In perl.git, the branch smoke-me/khw-new_locale has been created
<http://perl5.git.perl.org/perl.git/commitdiff/c810d3974b6a6214b2960c8f740a6cf5551a8ccb?hp=0000000000000000000000000000000000000000>
at c810d3974b6a6214b2960c8f740a6cf5551a8ccb (commit)
- Log -----------------------------------------------------------------
commit c810d3974b6a6214b2960c8f740a6cf5551a8ccb
Author: Karl Williamson <[email protected]>
Date: Fri May 13 11:32:44 2016 -0600
locale.c: Make locale collation predictions adaptive
We try to avoid calling strxfrm() more than needed by predicting its
needed buffer size. This generally works because the size of the
transformed string is roughly linear with the size of the input string.
But the key word here is "roughly". This commit changes things, so that
when we guess low, we change the coefficients in the equation to guess
higher the next time.
M locale.c
commit 43173b444135bb8ddb9f2ba2f9595e3c584c3234
Author: Karl Williamson <[email protected]>
Date: Tue Apr 12 14:28:57 2016 -0600
locale.c: Not so aggressive collation memory use guess
On platforms where strxfrm() is not well-behaved, and it fails because
it needs a larger buffer, prior to this commit, the size was doubled
before trying again. This could require a lot of memory on large
inputs. I'm uncomfortable with such a big delta on very large strings.
This commit changes it so it is not so aggressive. Note that this now
only gets called on platforms whose strxfrm() is not well behaved, and I
think the size prediction is better due to a recent commit, and there
isn't really much of a downside in not gobbling up memory so fast.
M locale.c
commit 6fe21238d132628247ce7d434f846361201fe883
Author: Karl Williamson <[email protected]>
Date: Wed May 18 13:18:01 2016 -0600
locale.c: Add some debugging statements
M locale.c
commit 687c16ecaee41111ce89e0e337818fe7c76b8160
Author: Karl Williamson <[email protected]>
Date: Wed May 18 13:17:25 2016 -0600
locale.c: Minor cleanup
This replaces an expression with what I think is an easier to understand
macro, and eliminates a couple of temporary variables that just
cluttered things up.
M locale.c
commit dc743c79a68324dde33e8c15fbcb8e8a610ebf34
Author: Karl Williamson <[email protected]>
Date: Sat May 14 18:23:02 2016 -0600
locale.c: Fix some debugging so will output during init
Because the command line options are currently parsed after the locale
initialization is done, an environment variable is read to allow
debugging of the function that is called to do the initialization.

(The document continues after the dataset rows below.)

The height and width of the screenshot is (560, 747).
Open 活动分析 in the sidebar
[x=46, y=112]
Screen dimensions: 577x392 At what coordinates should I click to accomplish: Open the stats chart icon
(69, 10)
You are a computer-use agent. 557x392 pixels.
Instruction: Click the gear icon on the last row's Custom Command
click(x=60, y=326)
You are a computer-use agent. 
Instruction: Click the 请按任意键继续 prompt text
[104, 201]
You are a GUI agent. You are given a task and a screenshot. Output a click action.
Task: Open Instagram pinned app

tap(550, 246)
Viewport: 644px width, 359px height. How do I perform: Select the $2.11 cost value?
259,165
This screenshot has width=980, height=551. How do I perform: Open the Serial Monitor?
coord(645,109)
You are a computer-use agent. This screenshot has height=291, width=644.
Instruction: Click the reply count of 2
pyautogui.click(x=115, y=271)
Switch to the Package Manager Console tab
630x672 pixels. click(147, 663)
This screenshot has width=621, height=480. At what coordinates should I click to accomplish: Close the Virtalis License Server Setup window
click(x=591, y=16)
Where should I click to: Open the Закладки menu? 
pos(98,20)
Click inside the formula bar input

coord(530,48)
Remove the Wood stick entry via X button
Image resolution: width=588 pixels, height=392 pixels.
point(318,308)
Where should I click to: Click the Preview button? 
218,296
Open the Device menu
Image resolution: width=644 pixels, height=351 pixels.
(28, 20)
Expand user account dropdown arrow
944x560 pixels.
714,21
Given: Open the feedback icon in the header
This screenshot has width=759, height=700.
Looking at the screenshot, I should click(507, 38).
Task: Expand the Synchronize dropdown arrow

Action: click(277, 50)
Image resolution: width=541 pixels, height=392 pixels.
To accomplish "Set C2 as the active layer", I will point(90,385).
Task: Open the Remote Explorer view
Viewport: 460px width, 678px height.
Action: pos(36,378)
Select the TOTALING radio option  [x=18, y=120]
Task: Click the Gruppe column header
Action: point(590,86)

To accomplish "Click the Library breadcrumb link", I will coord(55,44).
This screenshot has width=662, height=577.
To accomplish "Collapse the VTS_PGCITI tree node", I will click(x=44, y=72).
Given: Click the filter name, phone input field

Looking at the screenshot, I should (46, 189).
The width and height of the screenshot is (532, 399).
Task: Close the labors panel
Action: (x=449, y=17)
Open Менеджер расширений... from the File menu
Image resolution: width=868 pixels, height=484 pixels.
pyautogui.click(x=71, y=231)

However, any functions that it calls, prior to this commit, were unaware
of this and so did not output debugging. This commit fixes most of
them.
M locale.c
commit 103486e659d33e140d2f56699d6dfeb950ffba72
Author: Karl Williamson <[email protected]>
Date: Tue Apr 12 12:49:36 2016 -0600
mv function from locale.c to mathoms.c
The previous commit causes this function being moved to be just a
wrapper not called in core. Just in case someone is calling it, it is
retained, but moved to mathoms.c
M embed.fnc
M embed.h
M locale.c
M mathoms.c
M proto.h
commit 42abc6a8811fd6ae19908f55f757bb2d645ef2b8
Author: Karl Williamson <[email protected]>
Date: Tue May 17 20:50:55 2016 -0600
Do better locale collation in UTF-8 locales
strxfrm() works reasonably well on some platforms under UTF-8 locales.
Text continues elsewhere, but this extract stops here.